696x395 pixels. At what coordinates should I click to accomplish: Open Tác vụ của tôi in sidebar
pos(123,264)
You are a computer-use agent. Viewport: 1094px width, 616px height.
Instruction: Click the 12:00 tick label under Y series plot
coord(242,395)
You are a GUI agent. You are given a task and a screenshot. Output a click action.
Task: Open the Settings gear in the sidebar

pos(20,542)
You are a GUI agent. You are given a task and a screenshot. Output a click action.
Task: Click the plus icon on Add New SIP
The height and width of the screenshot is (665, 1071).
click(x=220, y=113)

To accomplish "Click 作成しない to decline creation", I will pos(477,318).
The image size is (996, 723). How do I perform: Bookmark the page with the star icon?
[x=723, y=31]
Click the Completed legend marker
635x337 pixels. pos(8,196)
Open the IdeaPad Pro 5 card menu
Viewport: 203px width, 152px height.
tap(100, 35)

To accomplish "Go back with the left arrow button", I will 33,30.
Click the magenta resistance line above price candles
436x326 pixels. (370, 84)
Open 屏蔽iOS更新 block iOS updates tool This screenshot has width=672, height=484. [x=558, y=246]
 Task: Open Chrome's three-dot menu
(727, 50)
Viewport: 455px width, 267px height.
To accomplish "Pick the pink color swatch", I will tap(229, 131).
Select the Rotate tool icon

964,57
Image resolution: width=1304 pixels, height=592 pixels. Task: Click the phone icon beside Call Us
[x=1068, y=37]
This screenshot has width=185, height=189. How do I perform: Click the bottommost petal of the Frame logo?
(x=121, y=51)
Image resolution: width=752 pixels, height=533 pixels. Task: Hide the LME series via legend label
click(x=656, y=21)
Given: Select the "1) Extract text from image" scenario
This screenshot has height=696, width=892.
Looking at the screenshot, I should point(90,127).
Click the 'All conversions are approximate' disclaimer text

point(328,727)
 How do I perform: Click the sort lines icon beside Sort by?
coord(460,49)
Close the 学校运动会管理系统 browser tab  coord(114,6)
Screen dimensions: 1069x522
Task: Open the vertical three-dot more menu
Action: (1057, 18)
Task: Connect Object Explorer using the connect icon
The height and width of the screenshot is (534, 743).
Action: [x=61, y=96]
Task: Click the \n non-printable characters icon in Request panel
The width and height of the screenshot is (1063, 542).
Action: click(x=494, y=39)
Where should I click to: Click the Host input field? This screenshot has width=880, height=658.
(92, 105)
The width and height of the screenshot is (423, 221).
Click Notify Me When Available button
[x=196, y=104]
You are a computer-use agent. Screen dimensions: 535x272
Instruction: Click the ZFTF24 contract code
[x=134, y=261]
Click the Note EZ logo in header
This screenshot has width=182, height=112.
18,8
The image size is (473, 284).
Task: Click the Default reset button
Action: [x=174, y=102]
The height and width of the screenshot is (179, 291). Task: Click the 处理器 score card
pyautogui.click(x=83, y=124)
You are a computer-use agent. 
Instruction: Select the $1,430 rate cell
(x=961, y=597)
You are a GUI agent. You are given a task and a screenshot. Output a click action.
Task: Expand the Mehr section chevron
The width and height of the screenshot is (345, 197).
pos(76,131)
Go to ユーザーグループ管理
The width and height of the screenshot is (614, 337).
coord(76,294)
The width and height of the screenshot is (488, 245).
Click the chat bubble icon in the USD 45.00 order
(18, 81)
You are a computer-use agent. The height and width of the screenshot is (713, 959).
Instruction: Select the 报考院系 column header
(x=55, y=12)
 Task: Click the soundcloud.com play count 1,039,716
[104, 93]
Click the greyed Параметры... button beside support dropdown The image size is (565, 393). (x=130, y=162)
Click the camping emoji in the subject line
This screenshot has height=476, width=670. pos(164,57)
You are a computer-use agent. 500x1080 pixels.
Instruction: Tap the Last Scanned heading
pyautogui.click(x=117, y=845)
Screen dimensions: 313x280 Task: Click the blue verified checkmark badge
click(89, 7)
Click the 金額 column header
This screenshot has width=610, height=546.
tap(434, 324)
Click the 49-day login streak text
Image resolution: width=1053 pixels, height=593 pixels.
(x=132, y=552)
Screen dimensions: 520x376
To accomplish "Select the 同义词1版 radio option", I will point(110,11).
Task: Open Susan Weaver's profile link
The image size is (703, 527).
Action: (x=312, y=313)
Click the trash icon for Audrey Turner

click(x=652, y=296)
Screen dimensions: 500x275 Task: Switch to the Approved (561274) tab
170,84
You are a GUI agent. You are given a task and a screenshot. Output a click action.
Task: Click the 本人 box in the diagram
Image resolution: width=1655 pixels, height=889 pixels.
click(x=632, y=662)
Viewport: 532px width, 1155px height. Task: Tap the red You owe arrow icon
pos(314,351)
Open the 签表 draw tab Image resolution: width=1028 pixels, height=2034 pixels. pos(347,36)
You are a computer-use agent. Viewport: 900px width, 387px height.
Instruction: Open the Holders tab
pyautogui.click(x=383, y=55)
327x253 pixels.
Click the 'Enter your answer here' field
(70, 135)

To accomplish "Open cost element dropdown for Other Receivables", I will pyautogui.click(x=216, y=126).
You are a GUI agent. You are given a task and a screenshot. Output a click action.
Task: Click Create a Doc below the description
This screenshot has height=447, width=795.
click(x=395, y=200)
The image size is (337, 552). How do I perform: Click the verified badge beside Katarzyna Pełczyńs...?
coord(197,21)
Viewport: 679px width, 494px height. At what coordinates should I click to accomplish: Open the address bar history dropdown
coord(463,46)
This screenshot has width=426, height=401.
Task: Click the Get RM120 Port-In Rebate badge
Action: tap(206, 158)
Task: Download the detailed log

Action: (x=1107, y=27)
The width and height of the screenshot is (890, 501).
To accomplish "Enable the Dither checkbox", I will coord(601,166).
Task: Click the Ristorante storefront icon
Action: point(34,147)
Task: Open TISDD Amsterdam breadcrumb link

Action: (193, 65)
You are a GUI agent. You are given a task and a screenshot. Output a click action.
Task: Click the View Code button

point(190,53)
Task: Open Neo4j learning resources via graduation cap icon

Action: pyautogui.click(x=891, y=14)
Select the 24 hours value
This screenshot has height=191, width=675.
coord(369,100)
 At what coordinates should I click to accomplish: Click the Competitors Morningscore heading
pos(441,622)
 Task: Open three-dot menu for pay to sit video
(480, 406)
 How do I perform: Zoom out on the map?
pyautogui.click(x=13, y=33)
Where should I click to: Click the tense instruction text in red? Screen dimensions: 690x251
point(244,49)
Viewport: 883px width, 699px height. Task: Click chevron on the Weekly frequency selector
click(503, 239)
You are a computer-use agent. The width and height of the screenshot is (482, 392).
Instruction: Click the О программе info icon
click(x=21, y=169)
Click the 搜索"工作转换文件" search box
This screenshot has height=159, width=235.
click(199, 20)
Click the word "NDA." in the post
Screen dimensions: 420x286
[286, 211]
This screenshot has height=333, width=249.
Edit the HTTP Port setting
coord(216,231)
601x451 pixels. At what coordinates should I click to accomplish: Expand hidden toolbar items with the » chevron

• _What is required_
Beginning with the opening line and ending with the final one, transcribe the material exactly.

• _Answer to the exercise_
696x395 pixels. At what coordinates should I click to accomplish: Open Tác vụ của tôi in sidebar
pos(123,264)
You are a computer-use agent. Viewport: 1094px width, 616px height.
Instruction: Click the 12:00 tick label under Y series plot
coord(242,395)
You are a GUI agent. You are given a task and a screenshot. Output a click action.
Task: Open the Settings gear in the sidebar

pos(20,542)
You are a GUI agent. You are given a task and a screenshot. Output a click action.
Task: Click the plus icon on Add New SIP
The height and width of the screenshot is (665, 1071).
click(x=220, y=113)

To accomplish "Click 作成しない to decline creation", I will pos(477,318).
The image size is (996, 723). How do I perform: Bookmark the page with the star icon?
[x=723, y=31]
Click the Completed legend marker
635x337 pixels. pos(8,196)
Open the IdeaPad Pro 5 card menu
Viewport: 203px width, 152px height.
tap(100, 35)

To accomplish "Go back with the left arrow button", I will 33,30.
Click the magenta resistance line above price candles
436x326 pixels. (370, 84)
Open 屏蔽iOS更新 block iOS updates tool This screenshot has width=672, height=484. [x=558, y=246]
 Task: Open Chrome's three-dot menu
(727, 50)
Viewport: 455px width, 267px height.
To accomplish "Pick the pink color swatch", I will tap(229, 131).
Select the Rotate tool icon

964,57
Image resolution: width=1304 pixels, height=592 pixels. Task: Click the phone icon beside Call Us
[x=1068, y=37]
This screenshot has width=185, height=189. How do I perform: Click the bottommost petal of the Frame logo?
(x=121, y=51)
Image resolution: width=752 pixels, height=533 pixels. Task: Hide the LME series via legend label
click(x=656, y=21)
Given: Select the "1) Extract text from image" scenario
This screenshot has height=696, width=892.
Looking at the screenshot, I should point(90,127).
Click the 'All conversions are approximate' disclaimer text

point(328,727)
 How do I perform: Click the sort lines icon beside Sort by?
coord(460,49)
Close the 学校运动会管理系统 browser tab  coord(114,6)
Screen dimensions: 1069x522
Task: Open the vertical three-dot more menu
Action: (1057, 18)
Task: Connect Object Explorer using the connect icon
The height and width of the screenshot is (534, 743).
Action: [x=61, y=96]
Task: Click the \n non-printable characters icon in Request panel
The width and height of the screenshot is (1063, 542).
Action: click(x=494, y=39)
Where should I click to: Click the Host input field? This screenshot has width=880, height=658.
(92, 105)
The width and height of the screenshot is (423, 221).
Click Notify Me When Available button
[x=196, y=104]
You are a computer-use agent. Screen dimensions: 535x272
Instruction: Click the ZFTF24 contract code
[x=134, y=261]
Click the Note EZ logo in header
This screenshot has width=182, height=112.
18,8
The image size is (473, 284).
Task: Click the Default reset button
Action: [x=174, y=102]
The height and width of the screenshot is (179, 291). Task: Click the 处理器 score card
pyautogui.click(x=83, y=124)
You are a computer-use agent. 
Instruction: Select the $1,430 rate cell
(x=961, y=597)
You are a GUI agent. You are given a task and a screenshot. Output a click action.
Task: Expand the Mehr section chevron
The width and height of the screenshot is (345, 197).
pos(76,131)
Go to ユーザーグループ管理
The width and height of the screenshot is (614, 337).
coord(76,294)
The width and height of the screenshot is (488, 245).
Click the chat bubble icon in the USD 45.00 order
(18, 81)
You are a computer-use agent. The height and width of the screenshot is (713, 959).
Instruction: Select the 报考院系 column header
(x=55, y=12)
 Task: Click the soundcloud.com play count 1,039,716
[104, 93]
Click the greyed Параметры... button beside support dropdown The image size is (565, 393). (x=130, y=162)
Click the camping emoji in the subject line
This screenshot has height=476, width=670. pos(164,57)
You are a computer-use agent. 500x1080 pixels.
Instruction: Tap the Last Scanned heading
pyautogui.click(x=117, y=845)
Screen dimensions: 313x280 Task: Click the blue verified checkmark badge
click(89, 7)
Click the 金額 column header
This screenshot has width=610, height=546.
tap(434, 324)
Click the 49-day login streak text
Image resolution: width=1053 pixels, height=593 pixels.
(x=132, y=552)
Screen dimensions: 520x376
To accomplish "Select the 同义词1版 radio option", I will point(110,11).
Task: Open Susan Weaver's profile link
The image size is (703, 527).
Action: (x=312, y=313)
Click the trash icon for Audrey Turner

click(x=652, y=296)
Screen dimensions: 500x275 Task: Switch to the Approved (561274) tab
170,84
You are a GUI agent. You are given a task and a screenshot. Output a click action.
Task: Click the 本人 box in the diagram
Image resolution: width=1655 pixels, height=889 pixels.
click(x=632, y=662)
Viewport: 532px width, 1155px height. Task: Tap the red You owe arrow icon
pos(314,351)
Open the 签表 draw tab Image resolution: width=1028 pixels, height=2034 pixels. pos(347,36)
You are a computer-use agent. Viewport: 900px width, 387px height.
Instruction: Open the Holders tab
pyautogui.click(x=383, y=55)
327x253 pixels.
Click the 'Enter your answer here' field
(70, 135)

To accomplish "Open cost element dropdown for Other Receivables", I will pyautogui.click(x=216, y=126).
You are a GUI agent. You are given a task and a screenshot. Output a click action.
Task: Click Create a Doc below the description
This screenshot has height=447, width=795.
click(x=395, y=200)
The image size is (337, 552). How do I perform: Click the verified badge beside Katarzyna Pełczyńs...?
coord(197,21)
Viewport: 679px width, 494px height. At what coordinates should I click to accomplish: Open the address bar history dropdown
coord(463,46)
This screenshot has width=426, height=401.
Task: Click the Get RM120 Port-In Rebate badge
Action: tap(206, 158)
Task: Download the detailed log

Action: (x=1107, y=27)
The width and height of the screenshot is (890, 501).
To accomplish "Enable the Dither checkbox", I will coord(601,166).
Task: Click the Ristorante storefront icon
Action: point(34,147)
Task: Open TISDD Amsterdam breadcrumb link

Action: (193, 65)
You are a GUI agent. You are given a task and a screenshot. Output a click action.
Task: Click the View Code button

point(190,53)
Task: Open Neo4j learning resources via graduation cap icon

Action: pyautogui.click(x=891, y=14)
Select the 24 hours value
This screenshot has height=191, width=675.
coord(369,100)
 At what coordinates should I click to accomplish: Click the Competitors Morningscore heading
pos(441,622)
 Task: Open three-dot menu for pay to sit video
(480, 406)
 How do I perform: Zoom out on the map?
pyautogui.click(x=13, y=33)
Where should I click to: Click the tense instruction text in red? Screen dimensions: 690x251
point(244,49)
Viewport: 883px width, 699px height. Task: Click chevron on the Weekly frequency selector
click(503, 239)
You are a computer-use agent. The width and height of the screenshot is (482, 392).
Instruction: Click the О программе info icon
click(x=21, y=169)
Click the 搜索"工作转换文件" search box
This screenshot has height=159, width=235.
click(199, 20)
Click the word "NDA." in the post
Screen dimensions: 420x286
[286, 211]
This screenshot has height=333, width=249.
Edit the HTTP Port setting
coord(216,231)
601x451 pixels. At what coordinates should I click to accomplish: Expand hidden toolbar items with the » chevron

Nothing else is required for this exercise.